The goal? Earn more income by competing in the Champions League and the Europa League. No French or German club is part of this first casting. PSG have so far refused to be part of it, as have Bayern Munich.
“The creation of the Super League comes at a time when the pandemic has accelerated the instability of the current economic model of European football, we read in a joint press release. For several years, the founding clubs have aimed to improve the quality and intensity of the existing European competitions, and in particular to create a tournament where the best clubs and the best players could compete. In recent months, a dialogue has been held with the institutions on the future European competitions and their format.
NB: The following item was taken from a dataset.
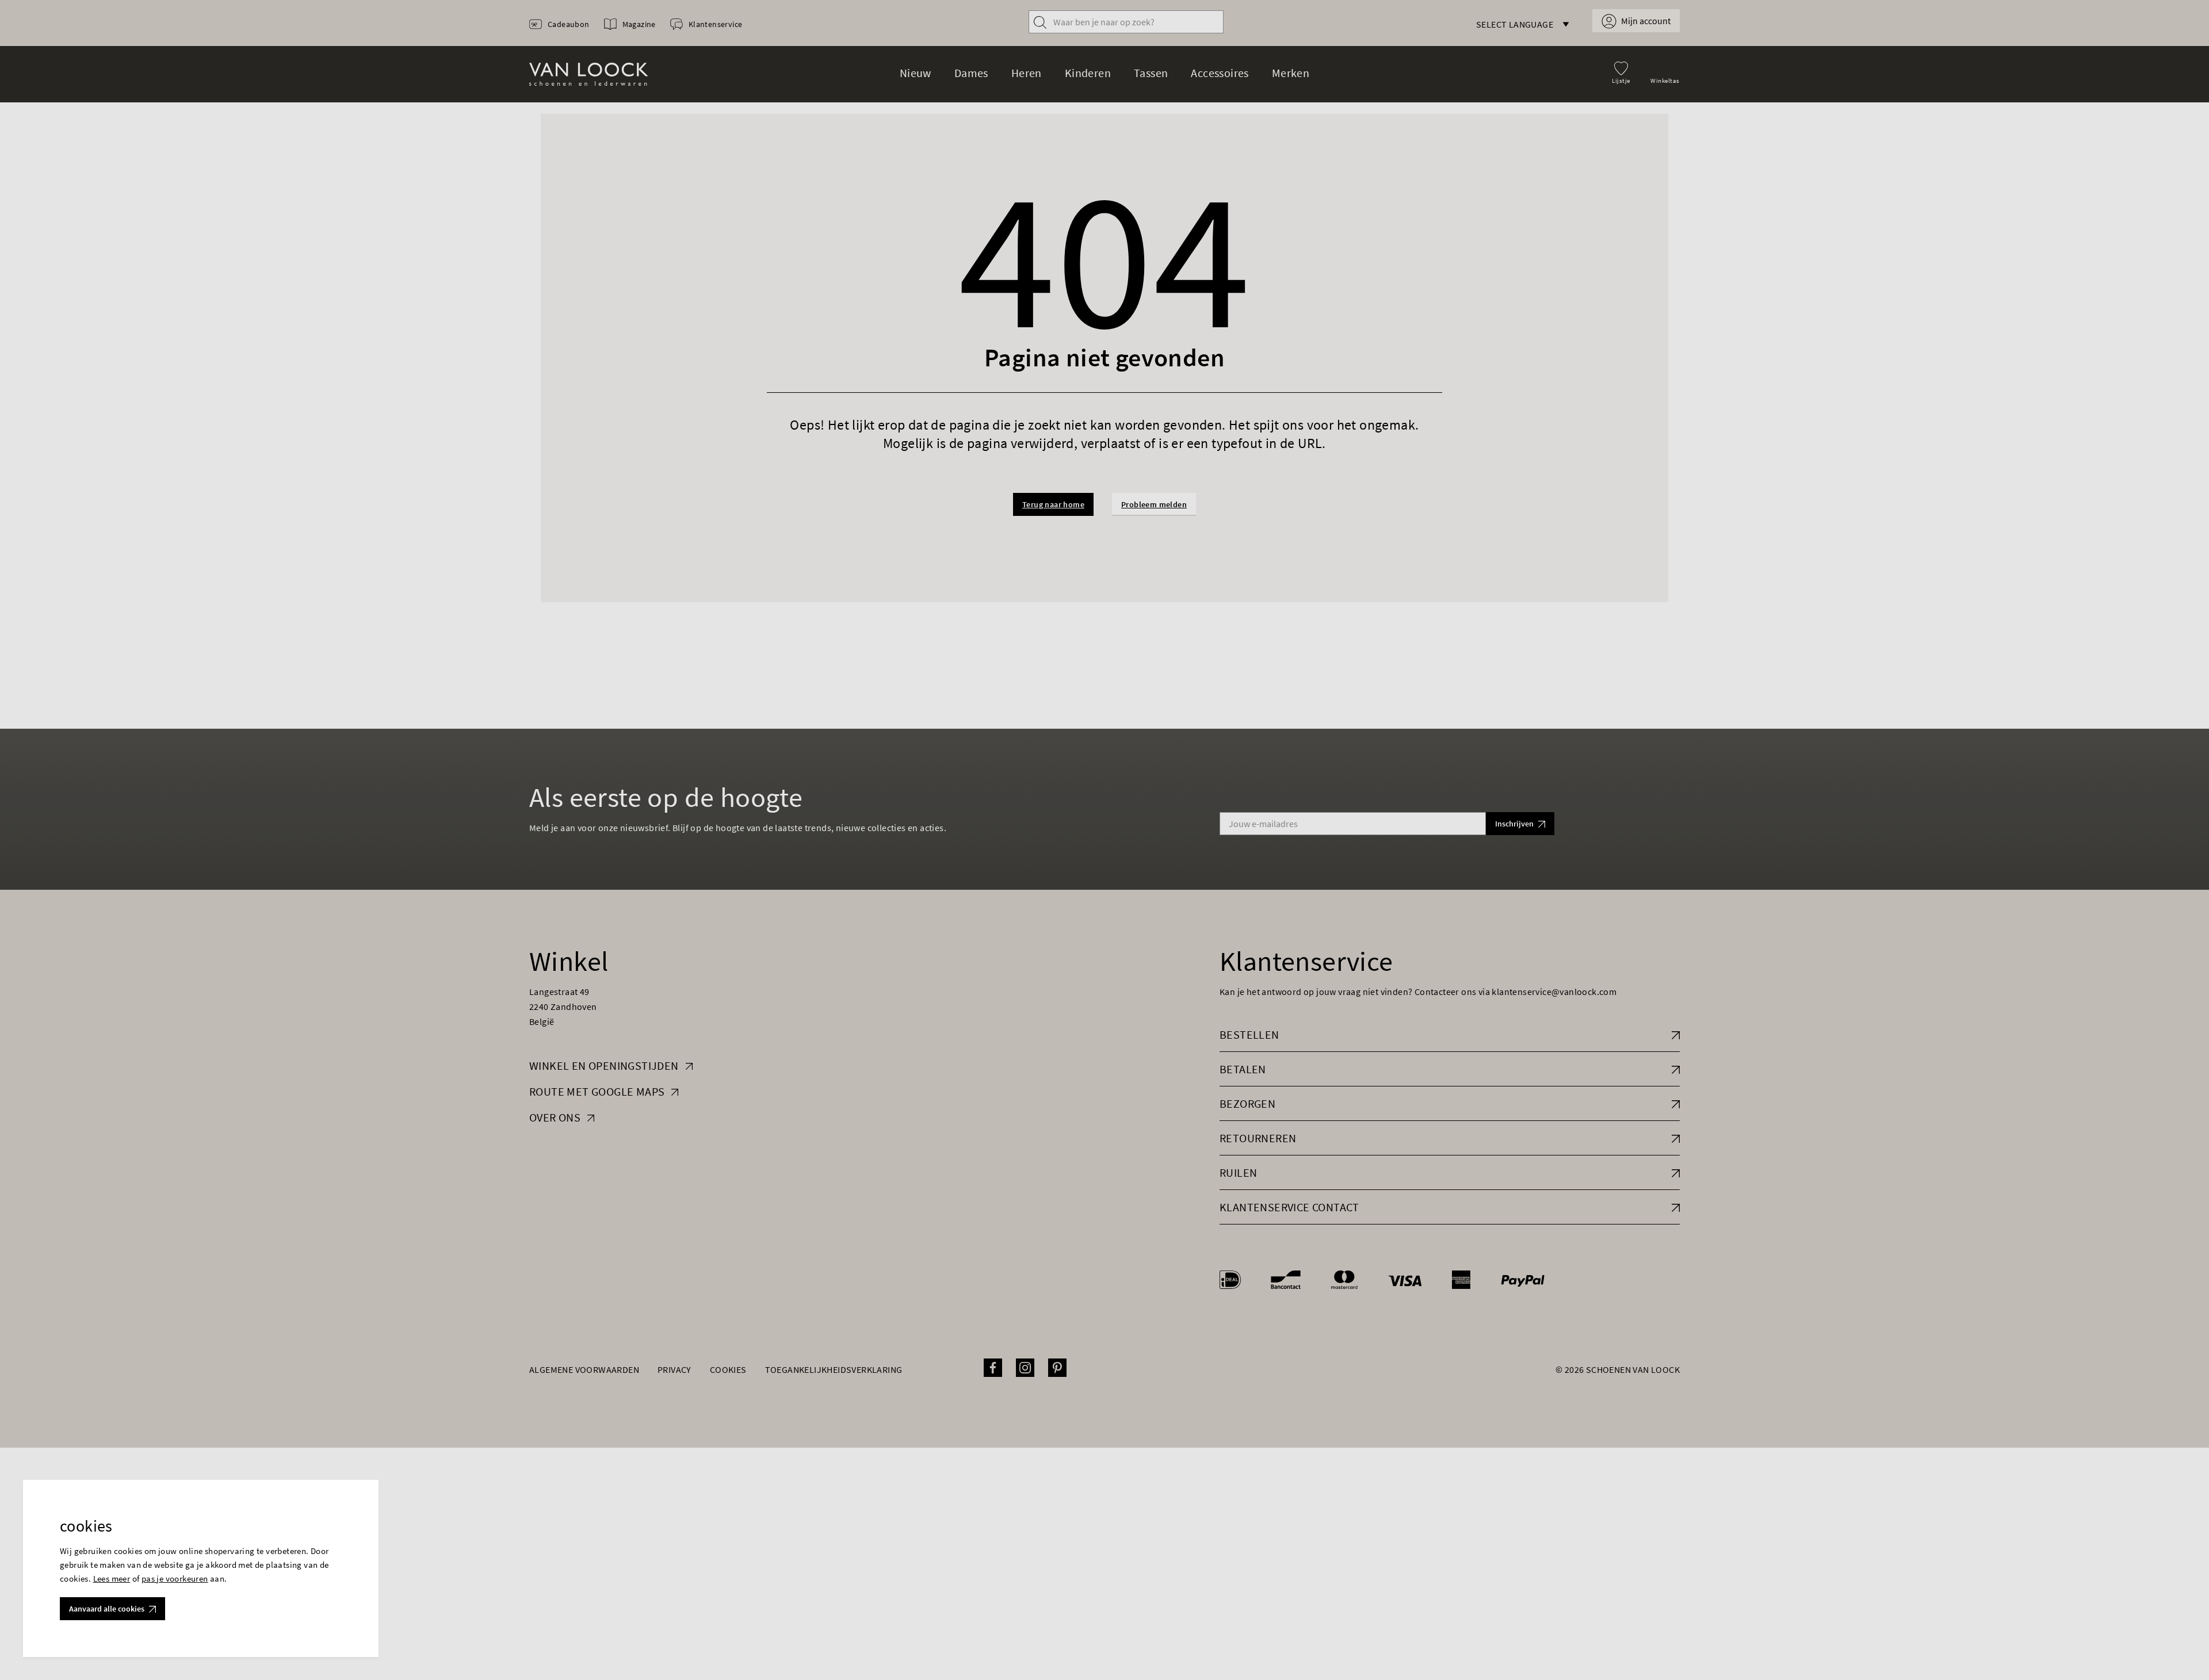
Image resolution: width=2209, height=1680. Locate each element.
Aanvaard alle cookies (106, 1609)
The founding clubs of the Super League believe that the solutions proposed by the institutions do not resolve fundamental issues such as the need to offer better quality matches and generate additional resources for the whole pyramid soccer.”
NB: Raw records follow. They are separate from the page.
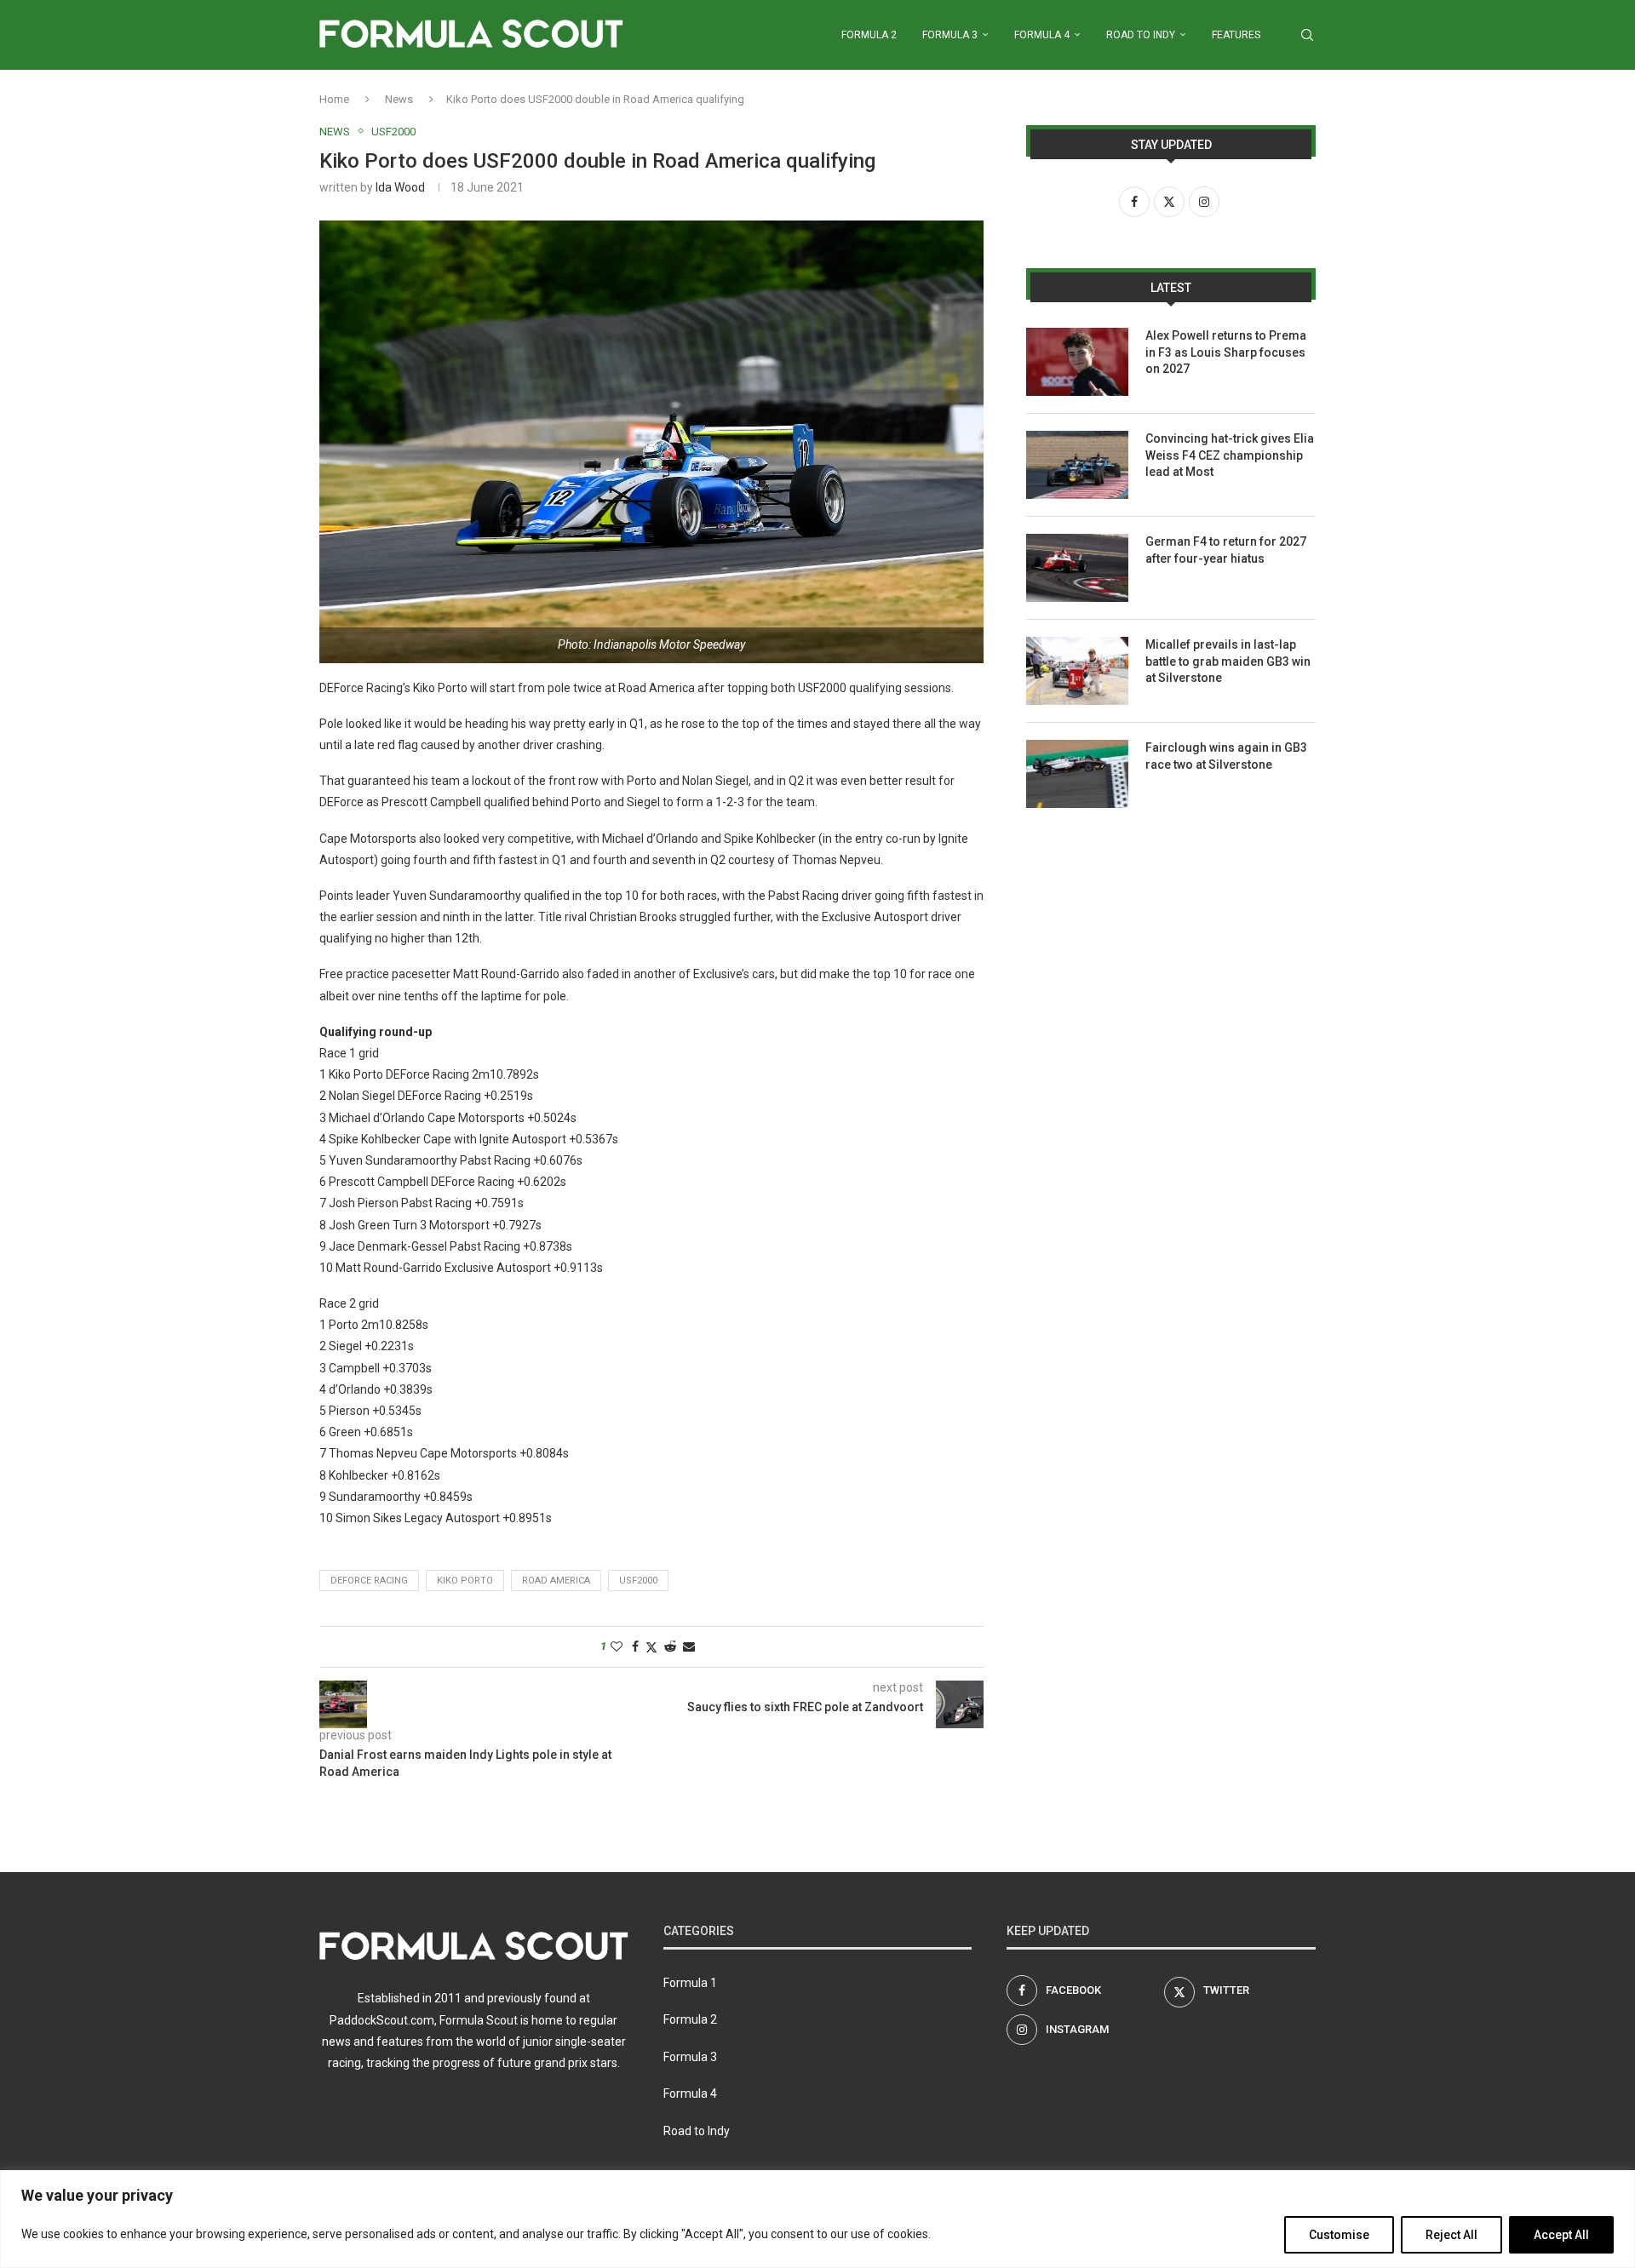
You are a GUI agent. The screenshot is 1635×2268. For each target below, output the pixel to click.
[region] (817, 2219)
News (399, 99)
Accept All (1561, 2235)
A competition with 20 clubs and playoffs
The clubs participating in this Super League will be subject to “a regulated expenditure framework”. In return, they will receive “a one-off payment of around 3.5 billion euros intended solely for infrastructure investments and to offset the impact of the Covid crisis.”
The competition is scheduled to host twenty clubs, the fifteen founders and five additional, qualified each year through a system based on the performance of the previous season. Two pools of ten will be set up from August to create a regular season, with two-way matches that will be played during the week, to allow teams to participate in their national championships. The top three in each group will qualify for the quarter-finals. The 4th and 5th will compete in a jump-off for the last two tickets. Playoffs with two-way matches will then be organized until the final, which will be played in May, on neutral ground.
Florentino Perez, Real boss, has been named the first president of this Super League. “We will help football at all levels to take it to the place it deserves, he believes. Football is the only global sport and the only one with 4 billion fans and our responsibility, in as big clubs, is to meet the expectations of the supporters. ” Joel Glazer, Manchester United Co-President and Super League Vice-President, explains: “By bringing together the biggest clubs and the biggest players in the world to compete against each other throughout the season, the Super League opens a new chapter in European football, which will ensure world-class competition and stadiums and increased financial support for the football pyramid as a whole. “
UEFA supported by Leagues and governments
The twelve clubs, which have also announced the upcoming launch of a women’s Super League, say they want to dialogue with UEFA and Fifa in order to “find the best solutions” for their tournament and “football as a whole”. Even before this formalization, UEFA had stepped up to the plate by ensuring that it would fight to defend its interests. The European body, which was to announce its reform project on Monday, denounced a “cynical project, based on the interest of a few clubs”. By leaving serious threats to the clubs concerned, such as exclusion from their national championship or the impossibility for their players to represent their country in selection.
In UEFA’s wake, major league federations and leagues have stepped up to voice their opposition to the Super League. Even if no Ligue 1 team has yet accepted to participate, the FFF and the LFP have joined the collective sling. Just like the German authorities.
Some governments have also expressed their disagreement with this attempt at an elitist revolution. The Élysée has indicated that it will support all steps aimed at “protecting the integrity of federal competitions, whether national or European”. Roxana Maracineanu, the Minister for Sports, spoke of “a real danger for the world of football”. Boris Johnson, the British Prime Minister, has also expressed his reservations. Just like the association of European supporters, which speaks of a “last nail in the coffin of European football”.